Kathleen Seabron filed a lawsuit challenging the red tape her insurance company required before paying an automobile accident claim as bad faith. After the insurer removed her claim to federal court, she turned it into a bad faith "class action" and added several other plaintiffs. The result was Seabron v. Am. Family Mut. Ins. Co., No. 11-cv0196-WJM-KMT, 2013 U.S. Dist. LEXIS 99166 (D. Colo. Jul. 16, 2013).

After hotly-contested discovery, the plaintiffs moved to certify a class. The court expressed "significant reservations" about whether the plaintiffs had met the Rule 23(a) requirements, but assumed that they had so it could focus on the problems with Rule 23(b)(3).

It held that the predominance requirement mandates looking at the evidence required to resolve the claim. In this case, because the plaintiff was challenging the process by which the insurance company evaluated claims, that evidence would be individualized. The plaintiff tried to get around problem this by characterizing the "common problem" as a "lack of uniform standards," the court recognized that a lack of uniform standards simply meant that each claim would be subject to a unique inquiry.

Plaintiffs’ argument does not show that common questions predominate over individual questions because Plaintiffs cannot establish their bad faith claims by relying solely on Defendants’ lack of uniform claims processing standards. … While the lack of uniform standards is evidence that the jury can consider in deciding whether Defendants acted in bad faith, they must also consider the individual facts and circumstances of each claim to answer the ultimate question of whether Defendants’ actions in a particular case were reasonable.

(Internal citation omitted.)

But, more instructively, the court also held that individual lawsuits were superior to the proposed class action. Much of its reasoning was the same as defendants usually argue, but it added one observation defense lawyers should pay attention to.
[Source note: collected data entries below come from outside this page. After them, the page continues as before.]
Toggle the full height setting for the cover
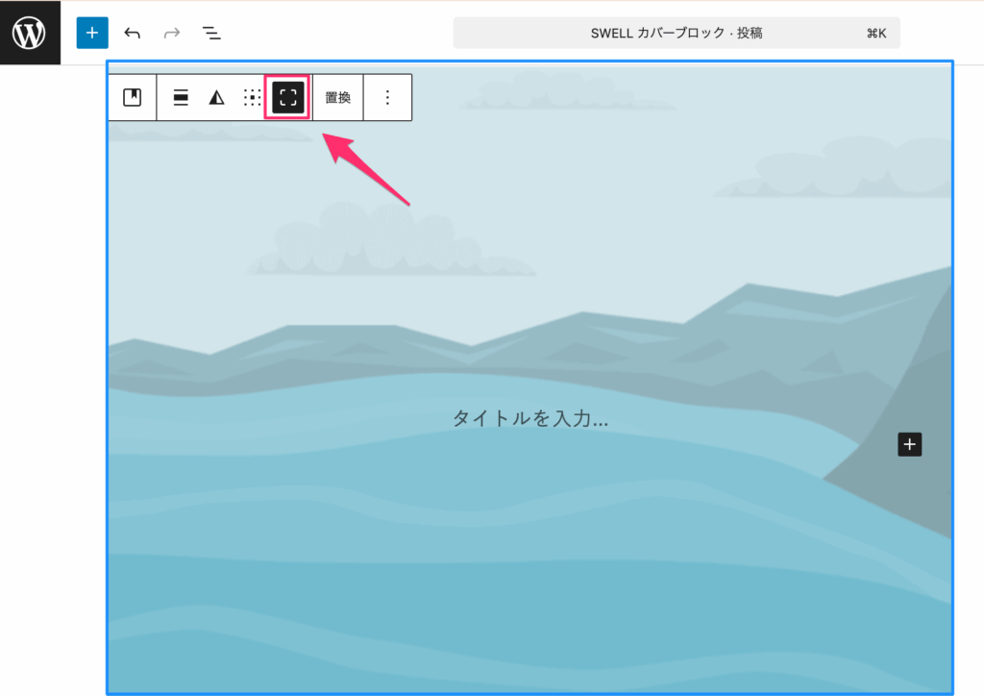The height and width of the screenshot is (696, 984). point(286,97)
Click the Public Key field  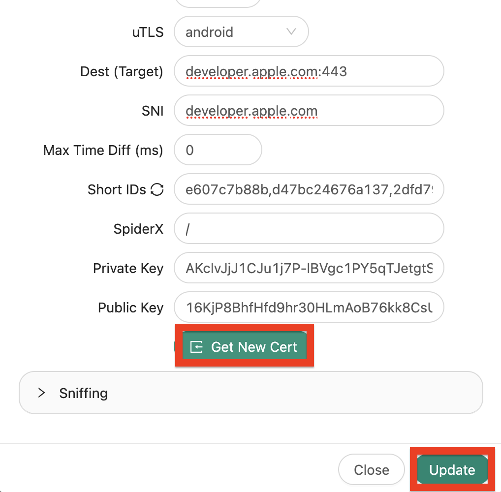tap(309, 307)
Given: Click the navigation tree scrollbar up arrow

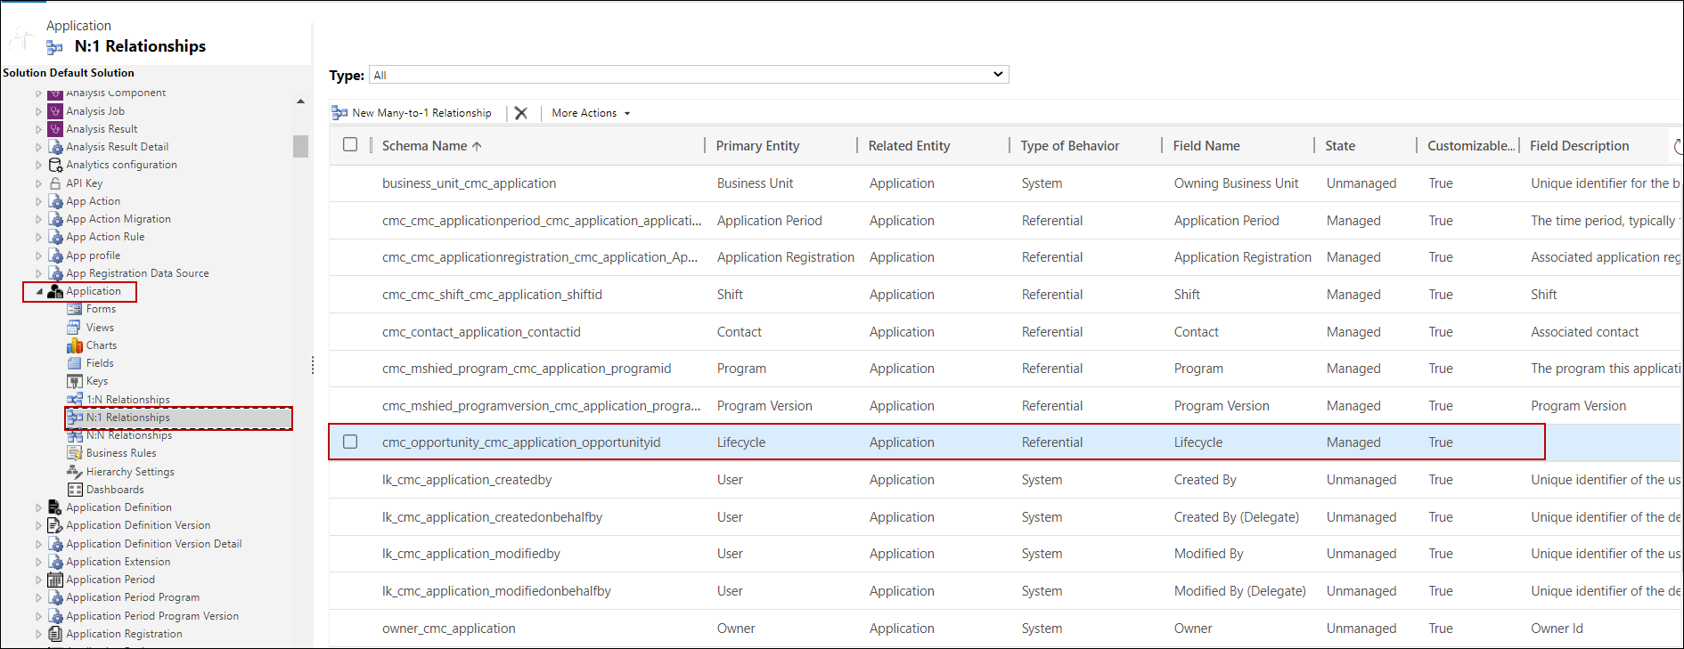Looking at the screenshot, I should click(x=300, y=101).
Furthermore, it appears entirely feasible for Plaintiffs to bring their claims individually. Plaintiffs’ argument concerning the prohibitive cost and attorney hours associated with bringing individual suits is wholly undermined by the fact that Section 1116 awards attorney fees and costs to a successful litigant. See Colo. Rev. Stat. § 10-3-1116(1) (stating that an insured whose claim is unreasonably delayed or denied may recover "reasonable attorney fees and court costs and two times the covered benefit."); Hall v. Am. Standard Ins. Co., 292 P.3d 1196, 1200 (Colo. App. 2012) (attorneys’ fees are permissible damages in a statutory bad faith claim). The Court regularly sees bad faith claims filed by individual policy holders. In fact, at the time this Order was issued, there were more than twenty active bad faith cases brought by individual plaintiffs pending in this District.

(Emphasis added.) What’s the takeaway from this denial of certification? If you’re arguing that a class action is not superior to individual lawsuits, don’t be afraid to point to the court’s actual docket.